The proof is in/on my DVD/hard-drive from today: "Crisis" has perfectly coordinated audio from beginning lion's roar to final fade-out - I just went and checked it out at every chapter stop. It's NOT TCM's fault. I have DirecTV, for the record. And I don't know what DISH may have done with it (but someone will say). And every cable system has developed innumerable, different ways by which to impair their subscribers' enjoyment. I got rid of mine in 1996, especially to get TCM and PBS in stereo.

 

This thread is certainly not the best way to get in touch with TCM. Have you tried "Contact Us" or a phone call? The thread can be a good way to find out if others are having a problem and THEN you can contact TCM. First, you could have checked with a friend/neighbor who has the same cable (or DISH, in that case).

 

And a better title for your thread might have been something like "Audio Delay to Canada Only?".

* [The tasks]
**A.** According to the forum post, in what year did the writer get rid of cable?
**B.** Reproduce verbatim the section of the forum post that opens with the words containing "The proof is" and closes with "PBS in stereo.".

[Entries on locating words and elements]
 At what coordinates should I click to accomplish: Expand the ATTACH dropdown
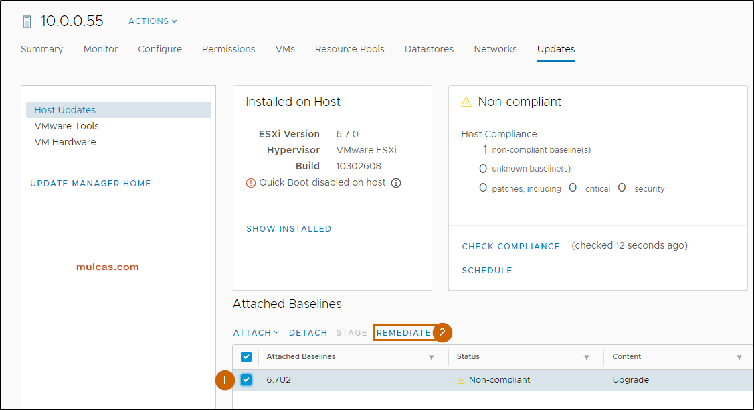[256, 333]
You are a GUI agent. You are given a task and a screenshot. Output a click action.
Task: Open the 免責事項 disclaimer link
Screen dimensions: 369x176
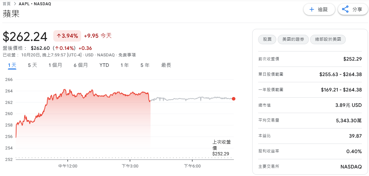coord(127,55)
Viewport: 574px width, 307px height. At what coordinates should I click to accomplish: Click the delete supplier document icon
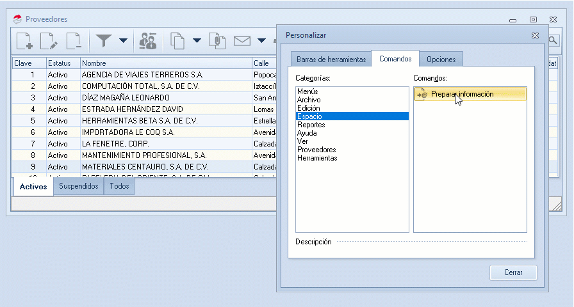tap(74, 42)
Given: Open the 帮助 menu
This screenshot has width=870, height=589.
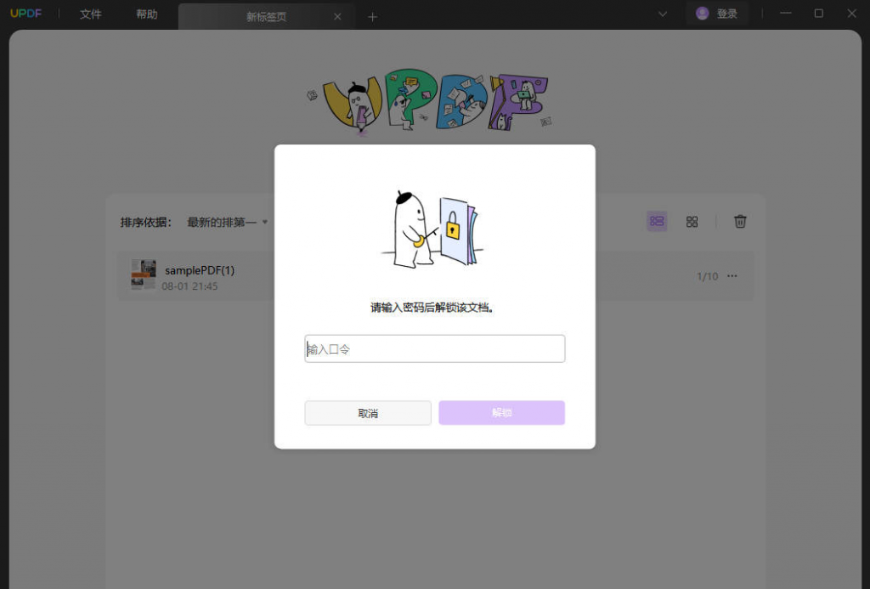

* [Responses to the tasks]
**A.** 1996

**B.**
The proof is in/on my DVD/hard-drive from today: "Crisis" has perfectly coordinated audio from beginning lion's roar to final fade-out - I just went and checked it out at every chapter stop. It's NOT TCM's fault. I have DirecTV, for the record. And I don't know what DISH may have done with it (but someone will say). And every cable system has developed innumerable, different ways by which to impair their subscribers' enjoyment. I got rid of mine in 1996, especially to get TCM and PBS in stereo.